Through charismatic hosting, intriguing topics and skillful sound editing, podcasts have the power to connect people and build communities. They shed light on unexplored topics, bridge divides and offer new perspectives. Here are five podcasts members of the Georgetown University community turn to for inspiration, entertainment and education.
- “The Habitat”
In isolation because of the pandemic, Courtenay White (COL ’24) found herself thinking about a podcast she first listened to in 2018 titled “The Habitat.” The podcast follows six people who participate in a Mars simulation; the participants can’t leave a small bubble or go outside without wearing fake space suits for one year.
“By the end, you feel so genuinely attached to each of the participants, and you will marvel at the kinds of preparations that take place in the pursuit of planetary travel. This podcast has something for everyone. If you’re a space nerd, you’ll love it. If you’re into psychology, you’ll love it,” White said in a text interview with The Hoya.
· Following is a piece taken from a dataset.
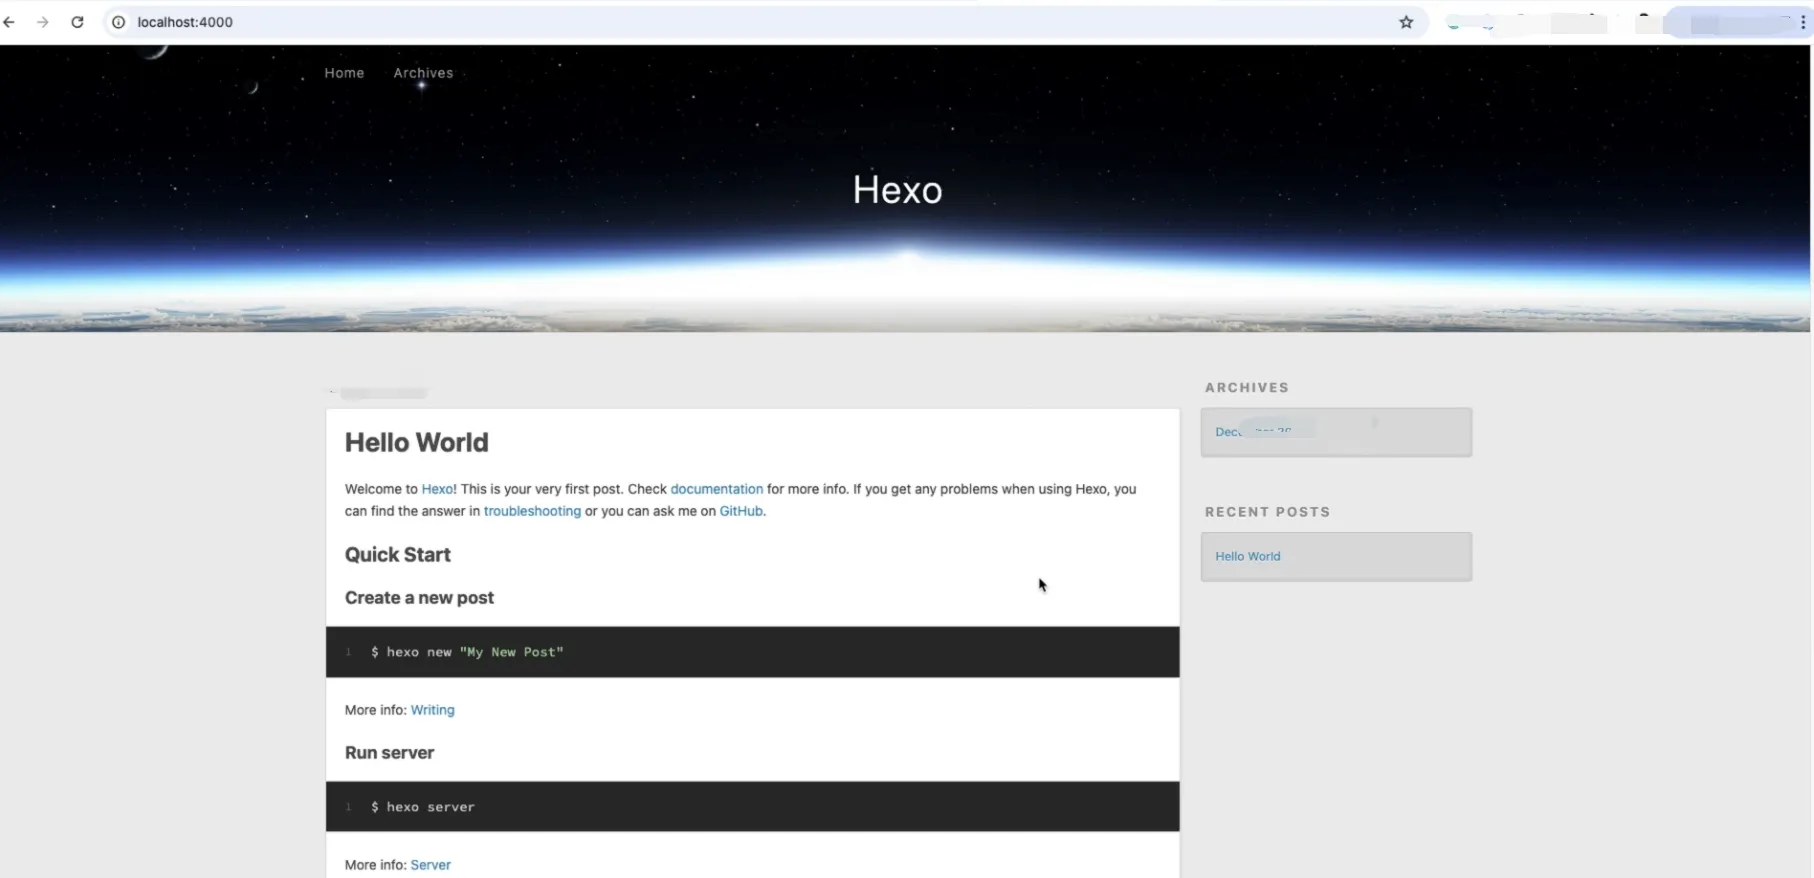Open site information icon beside URL

coord(118,22)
If you want to mentally escape the reality of quarantine and enter a parallel universe in which isolation is only a simulation, give “The Habitat” a listen.
- “Sinjin Drowning”
If you would rather avoid anything even remotely reminiscent of the pandemic, try Sophie Stachurski’s (COL ’24) favorite podcast, “Sinjin Drowning,” hosted by siblings Weston and Kalynn Koury. The podcast features the two hosts discussing the experience of growing up with unlimited access to the internet, according to Stachurski.
“‘Sinjin Drowning’ is definitely a must for any Georgetown student that found iCarly and Victorious funnier as quarantined young adults then they did as a child.” Stachurski said in an Instagram direct message interview with The Hoya.
- “What’s Left of Philosophy”
If you’re looking for something a bit more serious, try philosophy professor Olufemi Taiwo’s favorite podcast, “What’s Left of Philosophy,” which provides a complex analysis of modern political theory and issues of social justice from a philosophical angle.
Episodes of “What’s Left of Philosophy” discuss complex philosophical theory in a way that is accessible and engaging, tackling topics like anti-colonialism, class and existentialism, according to Taiwo.
“A lot of fancy topics and people get discussed, but the hosts are pretty diligent in keeping the focus of discussion on why the ideas matter, rather than whose ideas they are,” Professor Taiwo said in an email interview with The Hoya.
- “Dare to Lead with Brené Brown”
If listening to a New York Times best-selling author grapple with challenging topics like courage, vulnerability and empathy in an endearing Texas accent sounds more your speed, try Kate Barranco’s (SFS ’23) favorite: Brené Brown’s “Dare to Lead.”
Brown’s newest podcast centers upon practical advice for becoming a leader in your career, community and personal life. The podcasts feature high-profile guests, such as former President Barack Obama and trailblazing actress and transgender activist Laverne Cox.
Brown is an incredible interviewer, and her charm as a host draws listeners to her podcasts time and time again, according to Barranco.
“She challenges how you think and forces you to analyze your unique perspective as a friend, sister, mother, daughter, leader, activist and human being,” said Barranco in a text interview with The Hoya.
- “You’re Wrong About”
For a podcast that delves into some of the more mysterious elements of history and pop culture, look no further than Mia Murillo’s (COL ’24) top podcast, “You’re Wrong About.”
Each episode, journalists Michael Hobbes and Sarah Marshall discuss a figure or event that has been misrepresented in popular culture. The topics range from the O.J. Simpson trial and the Stonewall riots to the Stanford Prison Experiment and Princess Diana. The episodes are well-researched and illuminating yet remain light-hearted and conversational, according to Murillo.
“‘You’re Wrong About’ is a bright spot in my week, where I can learn something new or look at an event in time from a new perspective and I always know I’ll get in a good laugh. It’s an amalgamation of pop culture and recent historical events that are being reconsidered by the loveliest long distance friends — which feels very appropriate for the COVID era,” Murillo said in a text interview with The Hoya.